HOW TO COMPLETE THIS TASK: Within the material below, how many lines carry the word "Turn"? Only that number is wanted.

STORED DATA:

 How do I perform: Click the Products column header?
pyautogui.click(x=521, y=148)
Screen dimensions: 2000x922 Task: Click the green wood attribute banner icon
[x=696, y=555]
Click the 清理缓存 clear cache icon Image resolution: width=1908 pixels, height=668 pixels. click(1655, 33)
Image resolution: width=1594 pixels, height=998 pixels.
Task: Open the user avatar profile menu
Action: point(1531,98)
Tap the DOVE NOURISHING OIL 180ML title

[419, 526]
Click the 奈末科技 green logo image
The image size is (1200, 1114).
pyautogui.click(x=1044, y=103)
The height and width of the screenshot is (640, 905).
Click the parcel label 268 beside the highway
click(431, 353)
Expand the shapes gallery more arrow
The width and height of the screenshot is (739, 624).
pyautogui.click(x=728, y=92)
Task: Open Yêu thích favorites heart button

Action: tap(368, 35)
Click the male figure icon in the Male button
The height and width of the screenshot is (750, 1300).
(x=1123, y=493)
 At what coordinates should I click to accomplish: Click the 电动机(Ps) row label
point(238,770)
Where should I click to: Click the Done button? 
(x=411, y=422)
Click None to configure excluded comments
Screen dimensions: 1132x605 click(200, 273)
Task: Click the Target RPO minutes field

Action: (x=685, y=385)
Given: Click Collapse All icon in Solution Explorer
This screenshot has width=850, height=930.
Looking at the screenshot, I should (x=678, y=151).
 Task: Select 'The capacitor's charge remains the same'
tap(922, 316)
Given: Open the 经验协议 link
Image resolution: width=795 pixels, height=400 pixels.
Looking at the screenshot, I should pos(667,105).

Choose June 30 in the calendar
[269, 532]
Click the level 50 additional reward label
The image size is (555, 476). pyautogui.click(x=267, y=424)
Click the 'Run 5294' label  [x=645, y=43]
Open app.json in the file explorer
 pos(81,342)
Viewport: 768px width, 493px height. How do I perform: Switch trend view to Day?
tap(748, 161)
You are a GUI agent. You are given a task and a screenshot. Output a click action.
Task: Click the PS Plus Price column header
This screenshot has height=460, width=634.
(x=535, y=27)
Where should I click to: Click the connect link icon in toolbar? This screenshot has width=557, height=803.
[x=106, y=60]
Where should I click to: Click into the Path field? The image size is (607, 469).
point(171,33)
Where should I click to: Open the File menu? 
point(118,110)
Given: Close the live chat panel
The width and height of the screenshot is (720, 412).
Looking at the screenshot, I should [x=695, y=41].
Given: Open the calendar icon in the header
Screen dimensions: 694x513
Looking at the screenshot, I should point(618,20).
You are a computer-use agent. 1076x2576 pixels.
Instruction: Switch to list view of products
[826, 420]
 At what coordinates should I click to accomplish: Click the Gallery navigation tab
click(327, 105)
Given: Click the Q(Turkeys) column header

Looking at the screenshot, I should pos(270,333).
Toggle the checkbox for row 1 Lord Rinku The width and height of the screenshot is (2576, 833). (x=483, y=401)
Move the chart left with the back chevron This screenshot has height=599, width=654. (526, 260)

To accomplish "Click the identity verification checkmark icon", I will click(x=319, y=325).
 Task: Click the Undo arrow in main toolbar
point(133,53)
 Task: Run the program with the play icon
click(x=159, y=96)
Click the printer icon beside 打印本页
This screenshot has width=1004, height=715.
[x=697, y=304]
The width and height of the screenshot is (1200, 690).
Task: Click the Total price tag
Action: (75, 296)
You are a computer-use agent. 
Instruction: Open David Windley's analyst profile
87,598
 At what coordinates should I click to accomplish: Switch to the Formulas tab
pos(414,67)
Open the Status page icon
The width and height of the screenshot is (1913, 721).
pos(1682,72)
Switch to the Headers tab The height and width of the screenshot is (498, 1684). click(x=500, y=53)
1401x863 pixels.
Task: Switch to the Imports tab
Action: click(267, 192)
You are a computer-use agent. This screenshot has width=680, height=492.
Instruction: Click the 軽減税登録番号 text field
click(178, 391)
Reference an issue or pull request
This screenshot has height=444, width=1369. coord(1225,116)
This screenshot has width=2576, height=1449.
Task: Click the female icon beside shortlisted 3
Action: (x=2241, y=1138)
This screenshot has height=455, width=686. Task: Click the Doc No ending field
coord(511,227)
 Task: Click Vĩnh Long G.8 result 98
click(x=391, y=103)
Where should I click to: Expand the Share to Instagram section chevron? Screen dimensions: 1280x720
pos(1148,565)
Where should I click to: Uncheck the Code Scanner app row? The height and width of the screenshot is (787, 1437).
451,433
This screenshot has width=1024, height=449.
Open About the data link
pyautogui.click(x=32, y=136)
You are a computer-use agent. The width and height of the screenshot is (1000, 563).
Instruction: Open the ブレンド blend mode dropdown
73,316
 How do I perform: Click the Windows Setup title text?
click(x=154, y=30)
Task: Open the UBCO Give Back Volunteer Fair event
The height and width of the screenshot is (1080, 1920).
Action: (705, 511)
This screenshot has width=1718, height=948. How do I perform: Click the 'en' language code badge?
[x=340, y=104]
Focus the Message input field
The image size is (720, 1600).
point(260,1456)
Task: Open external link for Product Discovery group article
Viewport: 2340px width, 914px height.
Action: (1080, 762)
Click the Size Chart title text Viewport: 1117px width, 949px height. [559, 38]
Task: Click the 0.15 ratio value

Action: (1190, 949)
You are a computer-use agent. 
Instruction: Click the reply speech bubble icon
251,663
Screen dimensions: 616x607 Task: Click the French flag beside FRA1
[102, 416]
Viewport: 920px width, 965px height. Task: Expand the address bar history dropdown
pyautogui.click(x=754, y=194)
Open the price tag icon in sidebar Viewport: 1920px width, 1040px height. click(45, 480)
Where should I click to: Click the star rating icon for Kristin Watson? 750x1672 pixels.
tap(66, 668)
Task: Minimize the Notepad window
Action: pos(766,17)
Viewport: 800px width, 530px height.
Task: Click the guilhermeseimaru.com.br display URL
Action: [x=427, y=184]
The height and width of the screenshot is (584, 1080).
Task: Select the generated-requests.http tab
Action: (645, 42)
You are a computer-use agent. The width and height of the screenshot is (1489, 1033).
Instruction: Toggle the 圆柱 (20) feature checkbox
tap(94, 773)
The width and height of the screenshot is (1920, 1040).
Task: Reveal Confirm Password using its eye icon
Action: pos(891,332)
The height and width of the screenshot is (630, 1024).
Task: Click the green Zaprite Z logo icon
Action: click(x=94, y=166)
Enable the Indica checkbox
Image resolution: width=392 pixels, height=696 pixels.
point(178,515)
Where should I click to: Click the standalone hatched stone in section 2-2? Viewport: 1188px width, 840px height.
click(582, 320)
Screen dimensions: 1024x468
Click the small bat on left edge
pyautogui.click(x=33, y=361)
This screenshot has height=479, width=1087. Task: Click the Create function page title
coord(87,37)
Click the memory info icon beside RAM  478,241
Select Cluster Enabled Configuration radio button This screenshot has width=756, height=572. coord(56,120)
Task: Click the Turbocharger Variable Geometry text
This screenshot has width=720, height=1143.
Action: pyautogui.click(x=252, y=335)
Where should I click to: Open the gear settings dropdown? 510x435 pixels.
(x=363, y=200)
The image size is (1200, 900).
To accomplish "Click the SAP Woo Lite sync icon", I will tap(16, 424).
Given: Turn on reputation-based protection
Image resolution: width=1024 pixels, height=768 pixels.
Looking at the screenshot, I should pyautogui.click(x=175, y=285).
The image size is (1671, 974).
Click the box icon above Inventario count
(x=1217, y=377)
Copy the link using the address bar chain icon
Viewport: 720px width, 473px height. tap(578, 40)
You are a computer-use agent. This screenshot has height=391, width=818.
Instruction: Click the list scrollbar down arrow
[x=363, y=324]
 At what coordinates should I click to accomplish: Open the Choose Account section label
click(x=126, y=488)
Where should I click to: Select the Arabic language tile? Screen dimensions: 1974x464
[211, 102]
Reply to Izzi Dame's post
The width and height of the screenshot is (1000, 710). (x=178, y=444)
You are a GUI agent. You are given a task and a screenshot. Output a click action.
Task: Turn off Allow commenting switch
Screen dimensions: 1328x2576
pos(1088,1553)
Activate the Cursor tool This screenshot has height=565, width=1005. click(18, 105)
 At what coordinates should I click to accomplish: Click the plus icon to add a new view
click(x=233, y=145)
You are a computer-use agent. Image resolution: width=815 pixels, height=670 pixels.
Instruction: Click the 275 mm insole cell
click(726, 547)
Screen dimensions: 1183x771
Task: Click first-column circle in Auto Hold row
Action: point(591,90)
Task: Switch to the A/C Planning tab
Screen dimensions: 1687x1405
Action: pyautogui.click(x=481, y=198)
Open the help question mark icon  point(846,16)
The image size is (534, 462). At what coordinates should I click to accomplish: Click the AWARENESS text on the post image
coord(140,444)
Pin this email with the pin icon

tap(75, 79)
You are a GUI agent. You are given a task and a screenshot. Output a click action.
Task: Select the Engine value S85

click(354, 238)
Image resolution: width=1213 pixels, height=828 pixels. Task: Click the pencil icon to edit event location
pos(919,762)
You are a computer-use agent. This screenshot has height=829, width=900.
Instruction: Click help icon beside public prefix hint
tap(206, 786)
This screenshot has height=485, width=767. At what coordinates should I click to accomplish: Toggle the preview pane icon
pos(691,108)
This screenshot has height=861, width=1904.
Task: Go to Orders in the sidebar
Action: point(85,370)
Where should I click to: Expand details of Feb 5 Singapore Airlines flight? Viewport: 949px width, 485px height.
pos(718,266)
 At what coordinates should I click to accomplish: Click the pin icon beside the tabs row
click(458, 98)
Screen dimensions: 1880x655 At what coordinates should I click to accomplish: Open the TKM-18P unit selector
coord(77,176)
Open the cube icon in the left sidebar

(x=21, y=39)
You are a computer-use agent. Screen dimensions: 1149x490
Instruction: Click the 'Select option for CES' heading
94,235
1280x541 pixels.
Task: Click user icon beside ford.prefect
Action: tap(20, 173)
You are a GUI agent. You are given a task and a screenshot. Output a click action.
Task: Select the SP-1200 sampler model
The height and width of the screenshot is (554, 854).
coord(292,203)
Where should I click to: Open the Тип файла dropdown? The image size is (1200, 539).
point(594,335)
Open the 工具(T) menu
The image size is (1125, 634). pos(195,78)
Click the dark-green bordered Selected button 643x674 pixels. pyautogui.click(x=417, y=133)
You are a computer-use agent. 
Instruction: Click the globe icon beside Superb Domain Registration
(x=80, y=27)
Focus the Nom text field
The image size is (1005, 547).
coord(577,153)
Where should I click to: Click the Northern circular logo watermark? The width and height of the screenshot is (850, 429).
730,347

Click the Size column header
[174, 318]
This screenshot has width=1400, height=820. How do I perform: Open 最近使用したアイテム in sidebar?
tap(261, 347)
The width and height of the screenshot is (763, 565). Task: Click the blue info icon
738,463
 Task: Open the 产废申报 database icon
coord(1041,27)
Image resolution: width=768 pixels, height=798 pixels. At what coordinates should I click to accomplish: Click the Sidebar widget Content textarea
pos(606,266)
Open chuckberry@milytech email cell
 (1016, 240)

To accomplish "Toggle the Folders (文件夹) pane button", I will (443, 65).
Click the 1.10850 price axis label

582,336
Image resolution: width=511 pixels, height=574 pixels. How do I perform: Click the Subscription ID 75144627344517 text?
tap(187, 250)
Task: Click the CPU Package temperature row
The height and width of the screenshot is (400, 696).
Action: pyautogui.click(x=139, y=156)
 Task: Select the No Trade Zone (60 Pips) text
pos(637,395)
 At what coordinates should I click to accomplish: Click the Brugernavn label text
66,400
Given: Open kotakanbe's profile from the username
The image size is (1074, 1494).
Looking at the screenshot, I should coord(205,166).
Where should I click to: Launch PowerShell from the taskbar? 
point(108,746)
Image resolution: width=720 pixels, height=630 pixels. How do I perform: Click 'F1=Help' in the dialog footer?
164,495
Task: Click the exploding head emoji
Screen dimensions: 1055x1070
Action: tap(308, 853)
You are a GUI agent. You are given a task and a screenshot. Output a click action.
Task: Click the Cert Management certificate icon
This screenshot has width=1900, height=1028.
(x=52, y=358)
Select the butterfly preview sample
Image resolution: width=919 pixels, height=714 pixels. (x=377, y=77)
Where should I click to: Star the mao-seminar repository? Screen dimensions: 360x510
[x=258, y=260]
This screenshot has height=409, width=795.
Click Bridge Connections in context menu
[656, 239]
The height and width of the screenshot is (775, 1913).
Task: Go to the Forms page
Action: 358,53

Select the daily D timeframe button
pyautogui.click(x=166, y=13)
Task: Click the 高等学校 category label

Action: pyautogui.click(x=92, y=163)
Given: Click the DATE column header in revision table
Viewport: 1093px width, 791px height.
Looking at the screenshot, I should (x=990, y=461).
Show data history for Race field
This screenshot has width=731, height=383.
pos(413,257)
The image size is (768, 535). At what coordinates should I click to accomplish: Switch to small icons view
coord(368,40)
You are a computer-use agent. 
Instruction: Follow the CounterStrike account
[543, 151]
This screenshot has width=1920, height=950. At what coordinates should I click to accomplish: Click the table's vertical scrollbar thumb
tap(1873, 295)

TASK OUTPUT: 2